08 — Memory baseline

  • Setup: qwen --inspect, attach Chrome devtools.
  • Input: 100-round session.
  • Expected: heap snapshots at round 0/50/100. AbortSignal instance count and per-signal listener count stable (no monotonic growth).
  • Log: 08-memory-snapshots/.

09 — Existing combinedAbortSignal consumer

  • Setup: trigger an HTTP hook with both an external signal and timeout.
  • Input: (a) cancel external signal mid-hook; (b) let timeout fire in a separate run.
  • Expected: hook aborts cleanly in both cases; deprecation shim path is exercised.
  • Log: 09-http-hook-shim.log.

Automated (non-interactive) verifications

The automated checks below were run during development and recorded in automated-results.md:

  • All abortController unit tests pass (abortController.test.ts, 26 tests; 1 GC test skipped under non---expose-gc).
  • All warningHandler tests pass (warningHandler.test.ts, 13 tests including a spawned-child stderr integration test).
  • All combineAbortSignals consumer tests pass (httpHookRunner.test.ts); the deprecated createCombinedAbortSignal shim plus its own test file were removed once the lone caller migrated.
  • All agent runtime / followup / openaiContentGenerator / hooks tests pass.
  • Migration scope (intentional): only the agent-runtime parent→child chain (agent-interactive.ts, agent-core.ts, agent-headless.ts) plus promptHookRunner.ts (real cleanup leak) was switched to the helper.
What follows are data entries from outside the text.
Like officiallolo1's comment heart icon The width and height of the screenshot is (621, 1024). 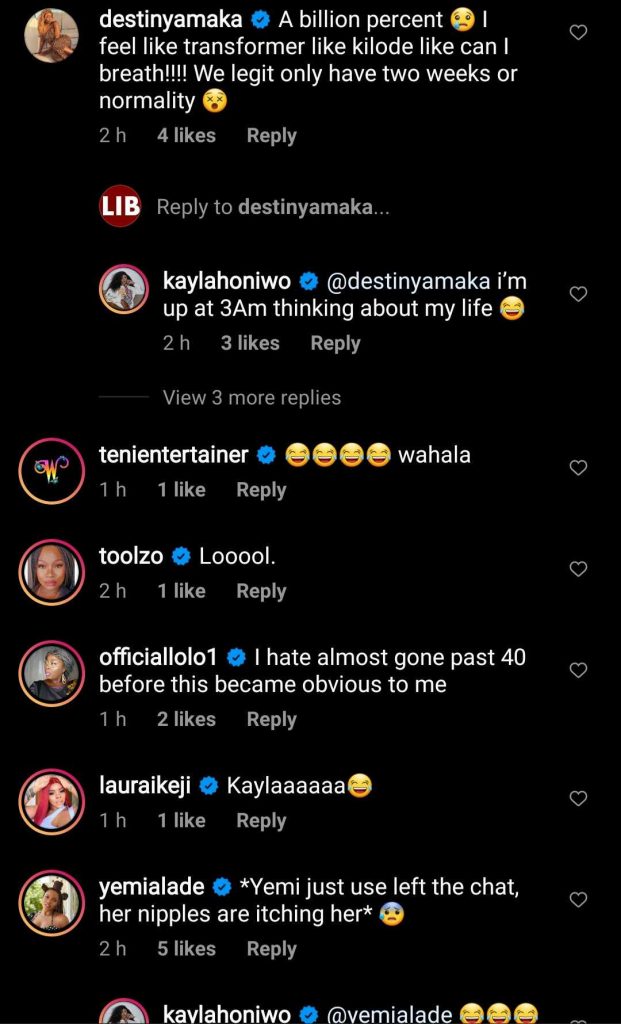tap(577, 669)
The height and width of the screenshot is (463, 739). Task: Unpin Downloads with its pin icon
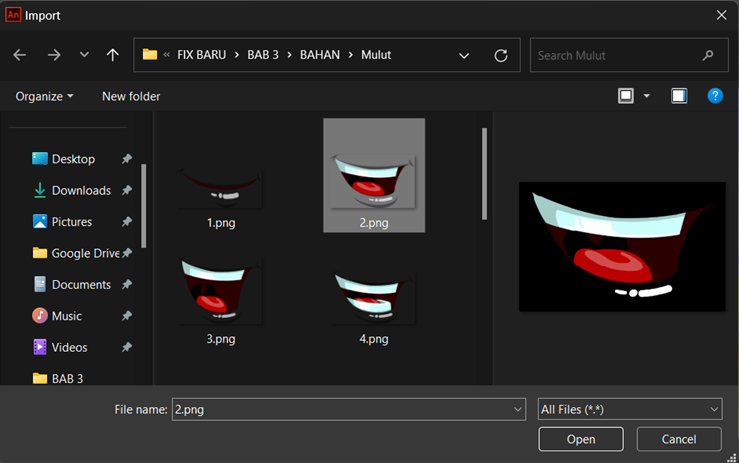(126, 190)
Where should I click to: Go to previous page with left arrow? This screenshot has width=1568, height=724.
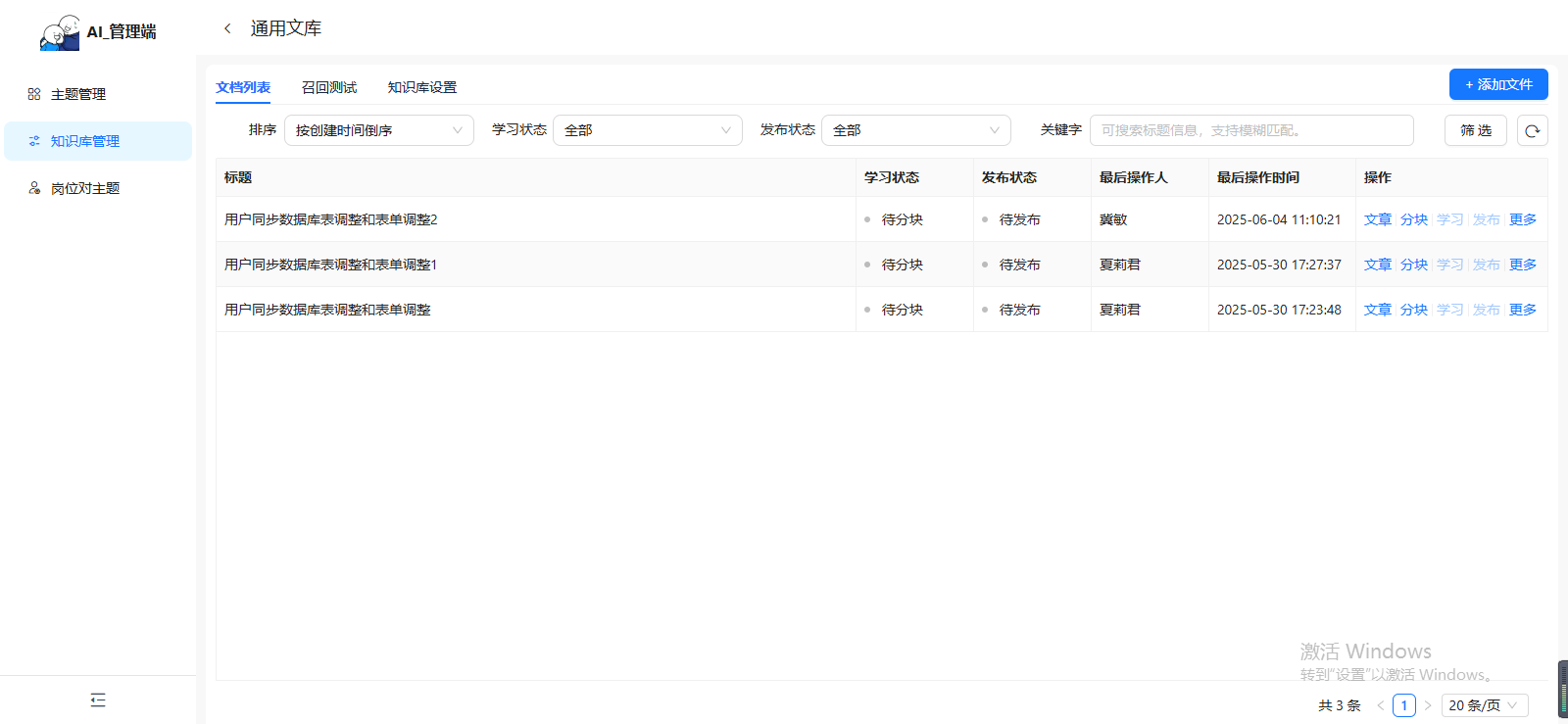click(1380, 705)
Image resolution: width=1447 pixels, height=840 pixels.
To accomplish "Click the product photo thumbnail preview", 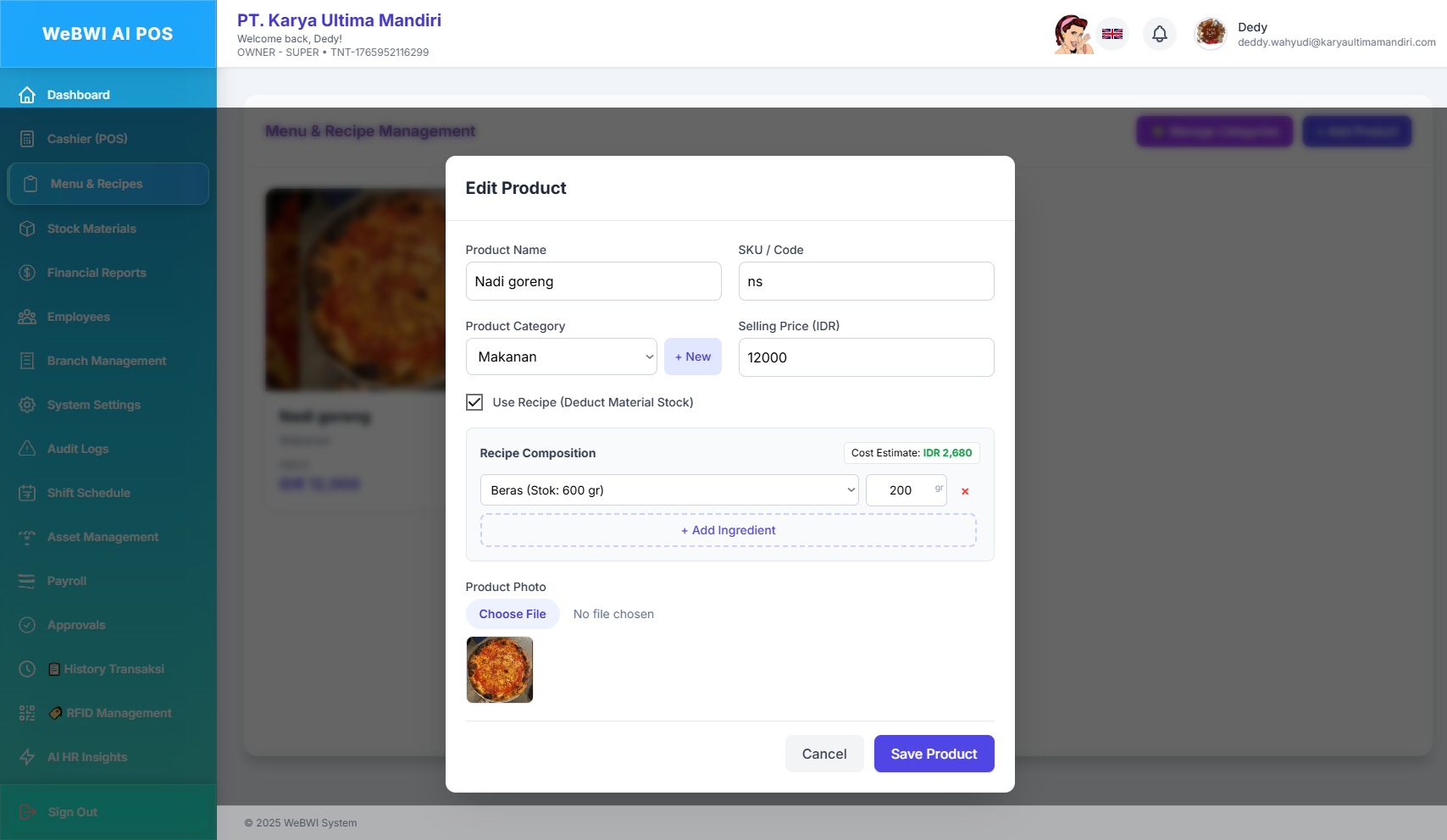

Independent short-lived controllers (per-shell-command, per-fetch, per-recall, etc.) stay on raw new AbortController() — they're GC'd quickly and don't accumulate listeners on a long-lived parent. See migration-completeness.txt for the captured grep + rationale.
  • TypeScript strict-mode typecheck passes for both packages/core and packages/cli.
  • Prettier check passes on all modified files.

See automated-results.md for the actual command output.

How to capture the artifacts for the PR body

After running each scenario, attach the transcript file (or relevant excerpt) to the PR. For #08 (memory), export the heap snapshots and include the listener-count delta between snapshots.